CP: I read the piece you wrote for City Paper where you traced the history of the Baltimore Zoo—now the Maryland Zoo. I can tell you really have a deep appreciation for research. How does that tie into The Atomic Weight of Secrets?
EUB: I love research, being a detective. I love writing for people that appreciate that it’s real, that the history is valid. I don’t like to cheat people. Each and every page that’s read, research has gone into it. When I’m reading something I don’t want to be brought out of the world that someone’s offering me by crap, you know, crappy facts or poor research. Then you’re always having to struggle to get back into the story again.

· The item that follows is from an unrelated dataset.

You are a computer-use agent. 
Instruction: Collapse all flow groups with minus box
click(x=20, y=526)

This book has a lot of [research] because it is not a book about magic wands and stuff like that. It’s a book about science. So there’s historic stuff. It’s a different kind of magic. Invention is all about magic. We invent things that make us fly. We put chemicals together to create something else. Why is that not magic? So bringing that along with historic stuff. I love doing research, I love tying things in and piecing things together. Everything is sort of a puzzle, and I think kids appreciate that.

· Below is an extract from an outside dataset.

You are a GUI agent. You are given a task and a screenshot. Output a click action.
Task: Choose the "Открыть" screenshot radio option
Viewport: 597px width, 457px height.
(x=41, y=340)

CP: When I was reading your book it made me remember how, as a kid, I had to imagine way more than I would have if I were sitting in front of the television screen. Do you think with all of these projected images—you know, television, video games, the internet—that there’s some kind of threat to the developing imagination?
EUB: I think there totally is. And that’s why, even before the book came out, we were hearing from film people. And I really don’t even want to talk to these people. I wanted this to be a book for long enough before it became a film. But I don’t know if that’s going to happen. I mean, ironically this seems to be going against me. But I think that’s definitely the case. There are a lot of rich descriptions, especially with the food stuff. So many people said they gained weight reading the book. And what has been so rewarding is that I get so much feedback from kids. I talked to a mother who said as soon as her kids finished reading the book they went off and started inventing things.
Eden Unger Bowditch reads from The Atomic Weight of Secrets July 16 at 1 p.m. at Book Escape, July 23 at 2 p.m. at the downtown Barnes and Noble, and July 27 at 2 p.m. at the Enoch Pratt Free Library’s Hampden Branch.